TASK BRIEF.
Lines to return, exactly: from the line with "Leave the call with red hang-up button" to the line with "Image resolution: width=1800" in the entries below, both included.

INPUT RECORDS.

##########

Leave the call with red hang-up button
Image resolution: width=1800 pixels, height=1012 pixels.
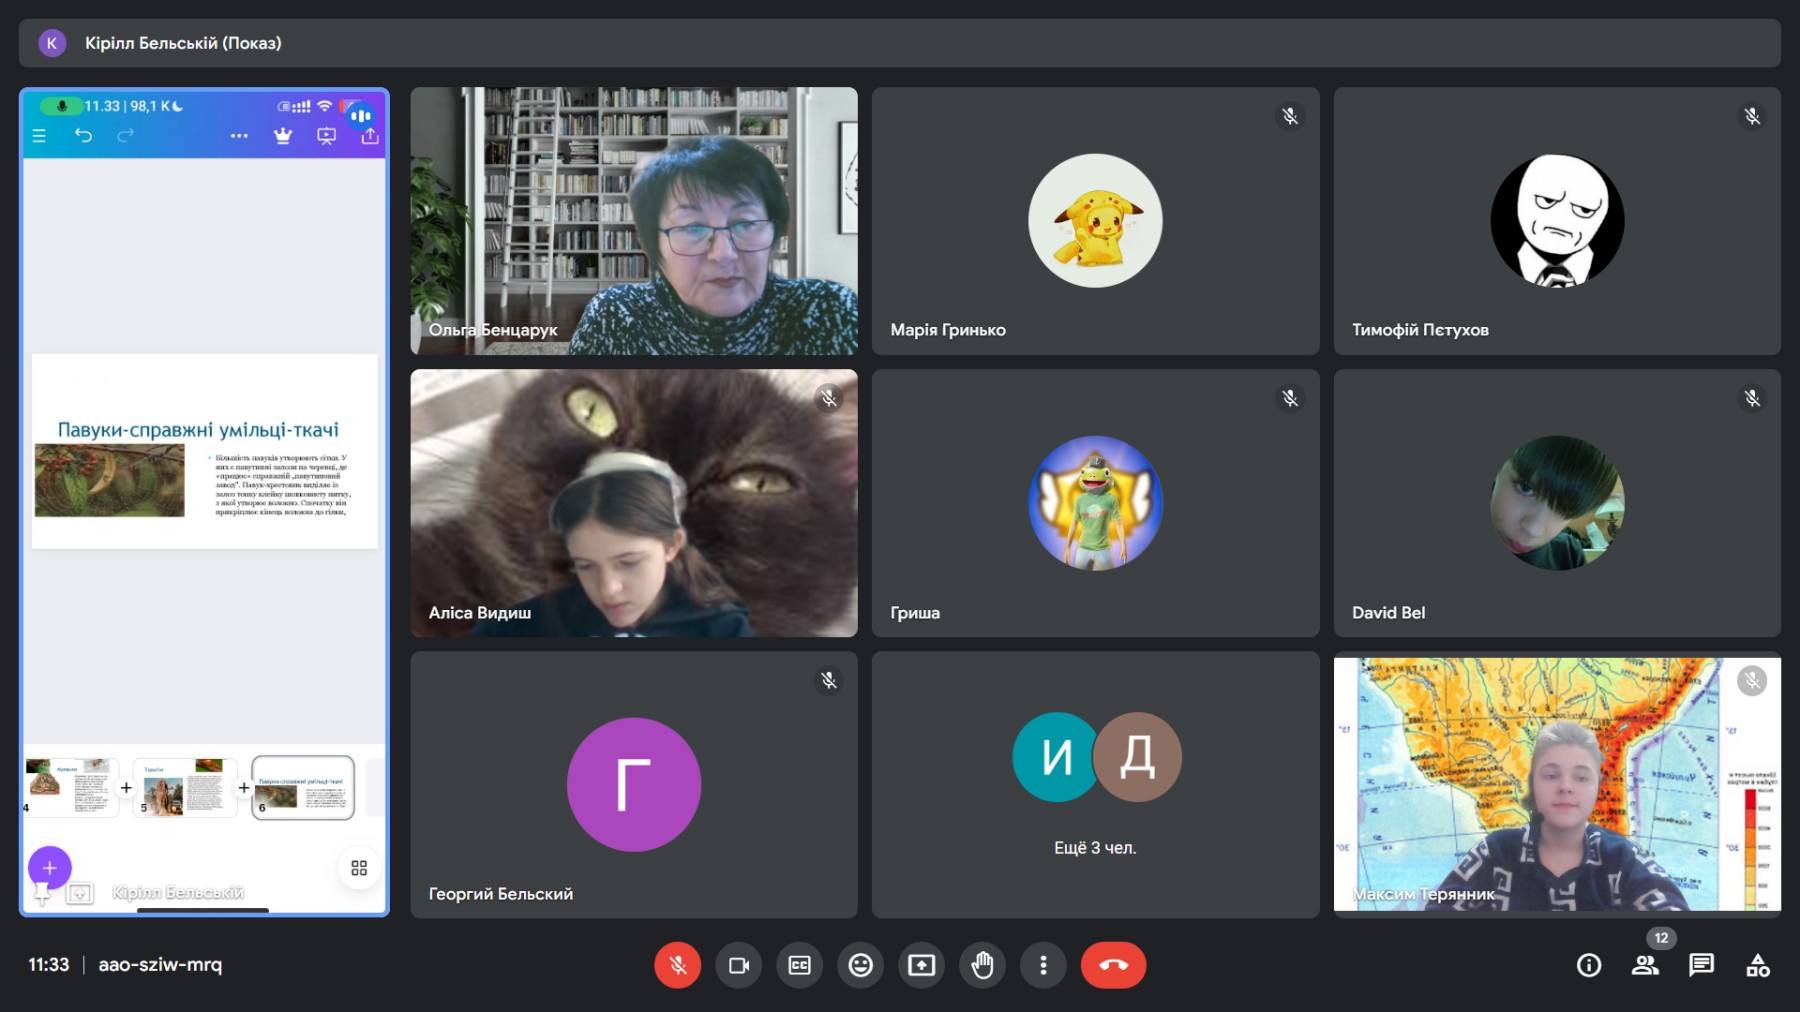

##########

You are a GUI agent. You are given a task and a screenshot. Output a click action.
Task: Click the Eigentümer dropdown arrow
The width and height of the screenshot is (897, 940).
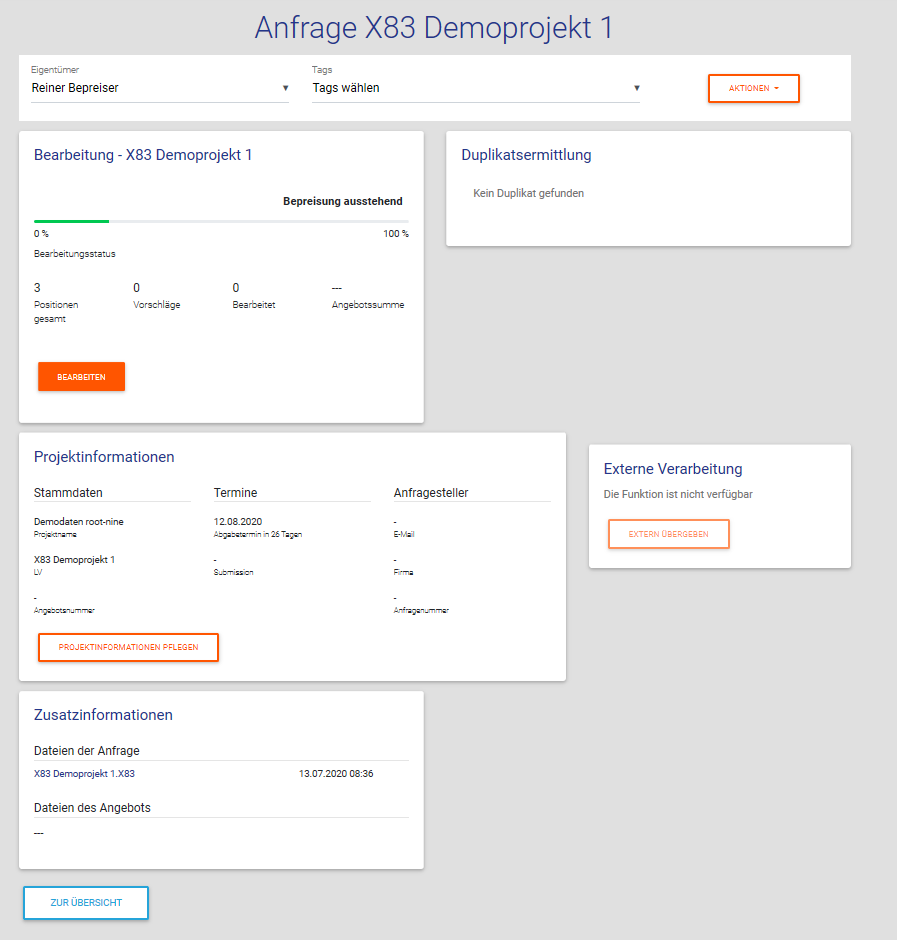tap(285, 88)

##########

REPLY.
Leave the call with red hang-up button
Image resolution: width=1800 pixels, height=1012 pixels.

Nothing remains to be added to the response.